2 of 517 comments (clear)

  1. Self-destructing documents? by maxmg · · Score: 5, Interesting

    This is not a new feature - all office versions I have ever used had this. And, while not removing all traces of the document, they rendered it completely unusable.

    This is definitely an area in which the open source products need to catch up!

    BTW, the only reliable way to recover at least most of the content of Office-self-shredded documents that I have found was to open them with OpenOffice.org, which does a much better job at reading partly corrupted files.

    --
    I asked for a refund - and got my monkey back.
  2. OpenOffice and LAMP by mcrbids · · Score: 5, Interesting
    This "Authentication Server" that MS is pushing on the corporate suits sounds kind of neat... but why couldn't this be implemented in a few afternoons for OO using LAMP?

    It's a rather simple problem: A user with some kind of credentials opens a document, to find that it's encrypted.

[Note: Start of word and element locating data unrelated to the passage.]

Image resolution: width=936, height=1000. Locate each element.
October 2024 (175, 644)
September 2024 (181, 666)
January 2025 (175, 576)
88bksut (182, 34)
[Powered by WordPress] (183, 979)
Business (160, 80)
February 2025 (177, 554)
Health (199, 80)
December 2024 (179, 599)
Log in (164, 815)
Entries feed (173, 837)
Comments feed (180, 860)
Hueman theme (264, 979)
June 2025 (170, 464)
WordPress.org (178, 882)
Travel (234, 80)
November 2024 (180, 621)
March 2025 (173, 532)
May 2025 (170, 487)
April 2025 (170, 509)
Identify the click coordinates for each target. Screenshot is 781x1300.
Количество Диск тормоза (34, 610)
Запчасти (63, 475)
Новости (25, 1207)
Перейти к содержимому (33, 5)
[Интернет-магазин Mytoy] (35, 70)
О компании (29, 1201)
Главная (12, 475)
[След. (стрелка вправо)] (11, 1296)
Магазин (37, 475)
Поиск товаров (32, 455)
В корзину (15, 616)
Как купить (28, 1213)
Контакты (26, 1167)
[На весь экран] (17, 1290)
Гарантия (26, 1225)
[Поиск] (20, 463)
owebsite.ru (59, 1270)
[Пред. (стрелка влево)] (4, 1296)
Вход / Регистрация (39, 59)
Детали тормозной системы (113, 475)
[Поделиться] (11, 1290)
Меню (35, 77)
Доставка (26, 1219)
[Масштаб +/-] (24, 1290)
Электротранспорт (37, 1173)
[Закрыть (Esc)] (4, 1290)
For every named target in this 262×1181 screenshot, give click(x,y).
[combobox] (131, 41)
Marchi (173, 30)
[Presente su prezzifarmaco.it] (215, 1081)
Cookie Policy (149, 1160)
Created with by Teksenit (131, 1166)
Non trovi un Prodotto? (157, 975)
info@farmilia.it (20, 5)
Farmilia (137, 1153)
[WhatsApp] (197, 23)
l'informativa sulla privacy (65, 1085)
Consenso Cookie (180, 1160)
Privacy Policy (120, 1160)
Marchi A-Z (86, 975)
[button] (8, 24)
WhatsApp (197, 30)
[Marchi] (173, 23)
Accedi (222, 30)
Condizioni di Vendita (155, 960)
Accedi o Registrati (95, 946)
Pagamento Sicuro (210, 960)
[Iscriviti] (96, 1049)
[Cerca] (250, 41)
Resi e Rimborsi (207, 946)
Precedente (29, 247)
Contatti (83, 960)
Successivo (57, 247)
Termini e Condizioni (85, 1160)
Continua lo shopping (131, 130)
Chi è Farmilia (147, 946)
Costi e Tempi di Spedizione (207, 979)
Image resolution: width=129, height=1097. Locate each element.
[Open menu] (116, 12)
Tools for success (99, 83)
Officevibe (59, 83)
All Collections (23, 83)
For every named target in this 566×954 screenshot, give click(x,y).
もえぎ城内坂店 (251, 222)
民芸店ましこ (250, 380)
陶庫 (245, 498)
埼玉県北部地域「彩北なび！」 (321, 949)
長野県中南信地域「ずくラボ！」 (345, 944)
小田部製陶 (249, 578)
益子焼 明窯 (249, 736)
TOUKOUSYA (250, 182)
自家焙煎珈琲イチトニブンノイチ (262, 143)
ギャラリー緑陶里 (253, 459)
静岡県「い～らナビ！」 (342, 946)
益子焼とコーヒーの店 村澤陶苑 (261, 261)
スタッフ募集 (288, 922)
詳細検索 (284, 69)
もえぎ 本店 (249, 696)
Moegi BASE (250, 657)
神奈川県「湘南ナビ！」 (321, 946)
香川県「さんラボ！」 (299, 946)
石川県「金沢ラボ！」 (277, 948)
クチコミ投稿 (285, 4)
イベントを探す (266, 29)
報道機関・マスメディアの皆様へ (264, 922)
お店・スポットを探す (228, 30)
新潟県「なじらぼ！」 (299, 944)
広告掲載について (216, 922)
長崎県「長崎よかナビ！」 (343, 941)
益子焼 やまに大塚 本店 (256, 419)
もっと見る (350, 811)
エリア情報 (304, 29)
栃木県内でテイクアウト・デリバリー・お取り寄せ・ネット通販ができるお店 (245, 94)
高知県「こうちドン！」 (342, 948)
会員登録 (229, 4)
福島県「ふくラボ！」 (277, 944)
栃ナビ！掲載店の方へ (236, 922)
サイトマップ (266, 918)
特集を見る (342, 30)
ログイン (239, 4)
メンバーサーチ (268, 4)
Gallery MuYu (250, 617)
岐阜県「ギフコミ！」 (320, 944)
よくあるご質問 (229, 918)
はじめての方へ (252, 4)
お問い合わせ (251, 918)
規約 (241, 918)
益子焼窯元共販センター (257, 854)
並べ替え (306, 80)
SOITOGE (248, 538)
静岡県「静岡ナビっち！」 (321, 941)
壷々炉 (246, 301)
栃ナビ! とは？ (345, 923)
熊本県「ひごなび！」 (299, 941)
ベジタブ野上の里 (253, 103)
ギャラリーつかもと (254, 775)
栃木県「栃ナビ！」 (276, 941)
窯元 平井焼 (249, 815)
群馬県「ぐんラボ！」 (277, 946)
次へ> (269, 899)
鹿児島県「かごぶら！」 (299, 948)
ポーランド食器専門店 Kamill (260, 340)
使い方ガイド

    Within the document is a reference to the authentication server that has the certificate needed to decrypt the file. The user's credentials are then passed to the server (a-la XML over SSL/HTTPS) and the credentials are either sufficient (and the server passed back the certificate) or they aren't and the file remains unreadable.

    I see the problem as:
    1. Open Office needs to require credentials.
    2. Open Office needs a saving filter.
    3. A rudimentary certificate manager in Linux/Apache/MySQL/PHP needs to be written.
    4. ...???
    5. Profit!!!!


    Really - what's the big deal here?
    --
    I have no problem with your religion until you decide it's reason to deprive others of the truth.